**Travail demandé:**
Remplacez « casque » par « gilet » et réécrivez le passage du texte sur les engins de déplacement personnel motorisés qui s'ouvre sur les mots contenant « Le titre 3 du » et se clôt sur « chargé des transports. ».

**Extrait à lire:**
************
Le titre 3 du livre 4 du code de la route est complété par un chapitre 5 ainsi rédigé :

« Chapitre 5

« Circulation des engins de déplacement personnel motorisés et des cyclomobiles légers

« Section 1

« Dispositions générales

« Art. L. 4351. – Tout conducteur d’un engin de déplacement personnel motorisé porte un casque homologué, conformément aux normes techniques fixées par arrêté du ministre chargé des transports.

« Le non‑respect de cette obligation est puni de l’amende prévue pour les contraventions de quatrième classe.

« Art. L. 4352. – I. – La conduite d’un engin de déplacement personnel motorisé est interdite aux mineurs de moins de 16 ans, à l’exception du cas prévu au II du présent article.

« II. – La vitesse maximale des engins de déplacement personnel motorisés destinés aux mineurs âgés de 14 à 16 ans doit être limitée à 15 km/h.

« Art. L. 4353. – I. – Les engins de déplacement personnel motorisés ne peuvent transporter qu’un conducteur.

« II. – Le fait de circuler sur un engin de déplacement personnel motorisé en ne respectant pas le III est puni de l’amende prévue pour les contraventions de la quatrième classe.

« Art. L. 4354. – Les engins de déplacement personnel motorisés ne peuvent circuler à une vitesse supérieure à 20 km/h en agglomération et 25 km/h hors agglomération.

« Tout engin mis en circulation après l’entrée en vigueur du présent article doit être équipé d’un limiteur de vitesse non modifiable, dont les caractéristiques techniques sont définies par décret.

« Section 2

« Contrôles et sanctions

« Art. L. 4355. – I. – Est puni d’un an d’emprisonnement et de 15 000 euros d’amende le fait de circuler sur la voie publique au moyen d’un engin de déplacement personnel motorisé ayant fait l’objet d’une modification technique ayant pour effet d’en augmenter la vitesse ou la puissance au‑delà des limites fixées par la réglementation.

« II. – L’engin de déplacement personnel motorisé mentionné au I peut faire l’objet d’une mesure de confiscation pour une durée maximale de trente jours.

« III. – En cas de récidive légale, le véhicule du conducteur est saisi.

« Art. L. 4356. – Le fait, pour toute personne morale, de proposer à la vente, de commercialiser ou d’installer un dispositif permettant de modifier un engin de déplacement personnel motorisé en vue d’en accroître la vitesse ou la puissance au‑delà des limites réglementaires est puni de trois ans d’emprisonnement, de 300 000 euros d’amende et d’une fermeture administrative de l’établissement d’une durée maximale de trente jours. »

Article 2

Un décret en Conseil d’État précise les modalités d’application de la présente loi, notamment les normes techniques des limiteurs de vitesse et les procédures de contrôle.
************
**Jeu de données:**
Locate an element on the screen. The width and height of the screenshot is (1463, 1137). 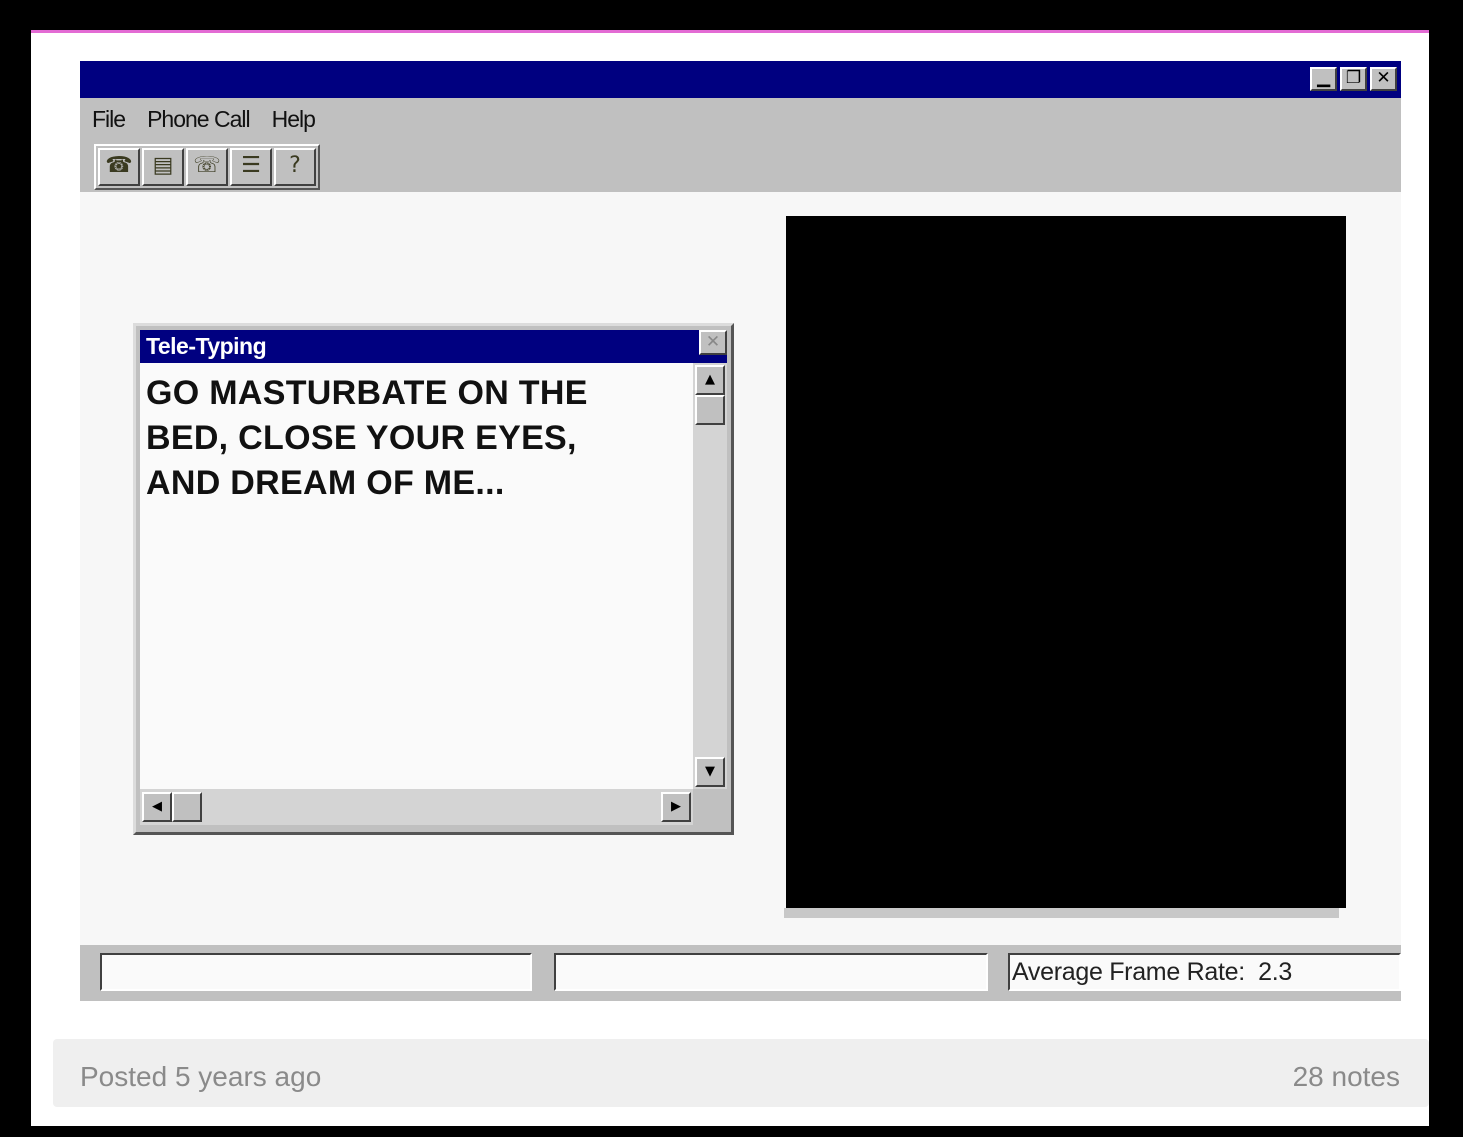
************
**Solution rédigée:**
Le titre 3 du livre 4 du code de la route est complété par un chapitre 5 ainsi rédigé :

« Chapitre 5

« Circulation des engins de déplacement personnel motorisés et des cyclomobiles légers

« Section 1

« Dispositions générales

« Art. L. 4351. – Tout conducteur d’un engin de déplacement personnel motorisé porte un gilet homologué, conformément aux normes techniques fixées par arrêté du ministre chargé des transports.